▸ YOUR INSTRUCTIONS: Starting with the line that contains "Open Remote Explorer in activity bar" and stopping after the line that contains "You are a computer-use", return each line below exactly as written, with no others.

--------------------

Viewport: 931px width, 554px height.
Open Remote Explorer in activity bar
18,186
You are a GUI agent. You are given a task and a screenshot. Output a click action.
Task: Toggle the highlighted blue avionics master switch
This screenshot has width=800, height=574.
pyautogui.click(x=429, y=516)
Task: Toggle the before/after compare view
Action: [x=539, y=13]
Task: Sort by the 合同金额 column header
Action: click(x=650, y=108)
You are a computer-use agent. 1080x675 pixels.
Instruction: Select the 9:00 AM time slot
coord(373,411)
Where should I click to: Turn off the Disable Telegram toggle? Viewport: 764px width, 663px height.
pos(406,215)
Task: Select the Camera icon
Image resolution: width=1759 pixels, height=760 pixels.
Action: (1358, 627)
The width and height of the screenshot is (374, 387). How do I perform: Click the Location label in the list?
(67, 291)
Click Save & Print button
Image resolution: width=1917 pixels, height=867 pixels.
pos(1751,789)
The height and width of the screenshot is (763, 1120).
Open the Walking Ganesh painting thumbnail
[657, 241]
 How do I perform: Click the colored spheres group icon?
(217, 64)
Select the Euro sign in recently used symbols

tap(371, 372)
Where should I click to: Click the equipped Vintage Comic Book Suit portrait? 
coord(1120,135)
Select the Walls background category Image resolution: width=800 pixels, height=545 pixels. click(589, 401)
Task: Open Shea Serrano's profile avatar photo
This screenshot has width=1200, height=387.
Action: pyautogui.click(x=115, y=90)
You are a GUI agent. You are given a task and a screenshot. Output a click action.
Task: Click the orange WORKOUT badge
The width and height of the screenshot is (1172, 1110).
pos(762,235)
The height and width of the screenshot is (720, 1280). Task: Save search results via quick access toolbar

--------------------

▸ EXPECTED ANSWER:
Open Remote Explorer in activity bar
18,186
You are a GUI agent. You are given a task and a screenshot. Output a click action.
Task: Toggle the highlighted blue avionics master switch
This screenshot has width=800, height=574.
pyautogui.click(x=429, y=516)
Task: Toggle the before/after compare view
Action: [x=539, y=13]
Task: Sort by the 合同金额 column header
Action: click(x=650, y=108)
You are a computer-use agent. 1080x675 pixels.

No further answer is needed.